=== Directions ===
The reply should hold only the lines from the one with "Image resolution: width=840" through the end of the data, each given exactly.

--- Dataset extract ---

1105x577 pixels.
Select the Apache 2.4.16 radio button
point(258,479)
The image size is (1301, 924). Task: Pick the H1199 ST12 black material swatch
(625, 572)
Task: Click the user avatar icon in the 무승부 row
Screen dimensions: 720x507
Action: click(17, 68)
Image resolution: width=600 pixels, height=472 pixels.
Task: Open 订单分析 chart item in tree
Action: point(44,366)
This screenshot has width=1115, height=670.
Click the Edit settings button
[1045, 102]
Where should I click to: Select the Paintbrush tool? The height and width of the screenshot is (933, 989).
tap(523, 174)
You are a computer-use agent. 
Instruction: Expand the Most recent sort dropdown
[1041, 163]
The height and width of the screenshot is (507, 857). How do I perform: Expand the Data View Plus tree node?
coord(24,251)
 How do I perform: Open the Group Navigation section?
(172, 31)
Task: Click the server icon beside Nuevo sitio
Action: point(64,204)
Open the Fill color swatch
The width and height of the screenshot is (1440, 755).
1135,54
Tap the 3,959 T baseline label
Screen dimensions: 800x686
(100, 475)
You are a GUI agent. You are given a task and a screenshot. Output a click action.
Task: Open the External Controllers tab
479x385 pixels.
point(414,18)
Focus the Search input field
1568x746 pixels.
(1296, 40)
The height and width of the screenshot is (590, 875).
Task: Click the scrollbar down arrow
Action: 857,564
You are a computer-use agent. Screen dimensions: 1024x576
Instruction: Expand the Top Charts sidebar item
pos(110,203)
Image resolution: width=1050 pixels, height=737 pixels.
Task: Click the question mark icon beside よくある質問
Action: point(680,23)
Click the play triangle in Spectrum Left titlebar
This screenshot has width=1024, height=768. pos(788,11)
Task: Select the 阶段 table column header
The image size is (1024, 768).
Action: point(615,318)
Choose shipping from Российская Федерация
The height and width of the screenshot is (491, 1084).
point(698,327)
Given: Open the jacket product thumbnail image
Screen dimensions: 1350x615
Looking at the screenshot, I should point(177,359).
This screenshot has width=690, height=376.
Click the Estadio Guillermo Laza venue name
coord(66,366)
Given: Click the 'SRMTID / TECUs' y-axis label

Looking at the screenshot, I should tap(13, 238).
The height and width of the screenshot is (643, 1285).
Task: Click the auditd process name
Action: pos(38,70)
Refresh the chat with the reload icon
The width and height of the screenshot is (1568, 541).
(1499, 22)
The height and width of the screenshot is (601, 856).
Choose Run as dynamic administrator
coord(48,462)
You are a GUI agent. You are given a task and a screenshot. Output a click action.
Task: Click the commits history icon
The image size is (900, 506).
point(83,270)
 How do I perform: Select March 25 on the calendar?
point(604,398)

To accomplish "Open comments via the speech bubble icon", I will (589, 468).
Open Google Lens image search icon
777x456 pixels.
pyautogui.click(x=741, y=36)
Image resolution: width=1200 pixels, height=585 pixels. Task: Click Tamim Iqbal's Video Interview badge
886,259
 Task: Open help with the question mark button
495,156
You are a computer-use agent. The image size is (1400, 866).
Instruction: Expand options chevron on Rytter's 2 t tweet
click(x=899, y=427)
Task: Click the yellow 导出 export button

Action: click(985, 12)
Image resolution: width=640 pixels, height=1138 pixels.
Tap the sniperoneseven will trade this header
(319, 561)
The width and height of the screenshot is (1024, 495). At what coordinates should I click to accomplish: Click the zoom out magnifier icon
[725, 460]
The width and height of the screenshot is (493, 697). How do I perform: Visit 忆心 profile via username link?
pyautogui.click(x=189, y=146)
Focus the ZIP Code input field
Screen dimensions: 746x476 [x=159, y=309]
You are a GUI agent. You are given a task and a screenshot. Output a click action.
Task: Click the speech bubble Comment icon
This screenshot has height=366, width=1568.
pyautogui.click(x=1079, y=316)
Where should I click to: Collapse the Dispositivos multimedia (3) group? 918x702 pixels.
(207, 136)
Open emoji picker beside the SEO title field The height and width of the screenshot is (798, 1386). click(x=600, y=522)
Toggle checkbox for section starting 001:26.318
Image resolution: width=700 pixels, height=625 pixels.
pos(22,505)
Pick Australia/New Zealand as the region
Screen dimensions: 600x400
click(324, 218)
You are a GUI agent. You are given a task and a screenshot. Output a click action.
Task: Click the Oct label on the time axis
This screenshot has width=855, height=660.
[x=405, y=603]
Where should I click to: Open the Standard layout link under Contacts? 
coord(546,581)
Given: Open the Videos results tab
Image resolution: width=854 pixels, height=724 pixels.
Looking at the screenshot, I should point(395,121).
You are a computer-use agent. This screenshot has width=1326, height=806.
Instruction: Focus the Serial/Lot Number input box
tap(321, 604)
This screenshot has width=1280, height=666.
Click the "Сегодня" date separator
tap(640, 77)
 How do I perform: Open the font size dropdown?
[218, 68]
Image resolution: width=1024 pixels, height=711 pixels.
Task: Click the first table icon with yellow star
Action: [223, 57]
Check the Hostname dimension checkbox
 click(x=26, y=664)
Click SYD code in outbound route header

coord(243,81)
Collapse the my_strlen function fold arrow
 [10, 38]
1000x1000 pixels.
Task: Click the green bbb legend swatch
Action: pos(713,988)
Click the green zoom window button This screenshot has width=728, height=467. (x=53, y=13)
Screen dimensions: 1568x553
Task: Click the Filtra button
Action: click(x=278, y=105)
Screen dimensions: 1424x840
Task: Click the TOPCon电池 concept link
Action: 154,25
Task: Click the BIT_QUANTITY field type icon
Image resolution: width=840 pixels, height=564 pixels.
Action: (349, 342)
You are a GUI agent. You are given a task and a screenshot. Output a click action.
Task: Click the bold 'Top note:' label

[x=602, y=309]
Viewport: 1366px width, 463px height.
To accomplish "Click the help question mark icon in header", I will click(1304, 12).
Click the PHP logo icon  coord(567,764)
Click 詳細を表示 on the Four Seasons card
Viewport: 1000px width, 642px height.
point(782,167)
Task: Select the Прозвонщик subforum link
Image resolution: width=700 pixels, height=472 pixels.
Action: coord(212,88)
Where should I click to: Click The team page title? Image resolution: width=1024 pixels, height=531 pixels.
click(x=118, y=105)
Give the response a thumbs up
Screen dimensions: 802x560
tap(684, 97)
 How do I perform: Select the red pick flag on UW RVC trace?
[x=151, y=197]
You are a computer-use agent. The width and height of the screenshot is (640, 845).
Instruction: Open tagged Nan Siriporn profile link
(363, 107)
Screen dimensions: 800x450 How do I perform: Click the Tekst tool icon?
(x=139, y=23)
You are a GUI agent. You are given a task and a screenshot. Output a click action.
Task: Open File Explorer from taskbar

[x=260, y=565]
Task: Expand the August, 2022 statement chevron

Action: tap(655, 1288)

---

=== Output of the exercise ===
Image resolution: width=840 pixels, height=564 pixels.
Action: (349, 342)
You are a GUI agent. You are given a task and a screenshot. Output a click action.
Task: Click the bold 'Top note:' label

[x=602, y=309]
Viewport: 1366px width, 463px height.
To accomplish "Click the help question mark icon in header", I will click(1304, 12).
Click the PHP logo icon  coord(567,764)
Click 詳細を表示 on the Four Seasons card
Viewport: 1000px width, 642px height.
point(782,167)
Task: Select the Прозвонщик subforum link
Image resolution: width=700 pixels, height=472 pixels.
Action: coord(212,88)
Where should I click to: Click The team page title? Image resolution: width=1024 pixels, height=531 pixels.
click(x=118, y=105)
Give the response a thumbs up
Screen dimensions: 802x560
tap(684, 97)
 How do I perform: Select the red pick flag on UW RVC trace?
[x=151, y=197]
You are a computer-use agent. The width and height of the screenshot is (640, 845).
Instruction: Open tagged Nan Siriporn profile link
(363, 107)
Screen dimensions: 800x450 How do I perform: Click the Tekst tool icon?
(x=139, y=23)
You are a GUI agent. You are given a task and a screenshot. Output a click action.
Task: Open File Explorer from taskbar

[x=260, y=565]
Task: Expand the August, 2022 statement chevron

Action: tap(655, 1288)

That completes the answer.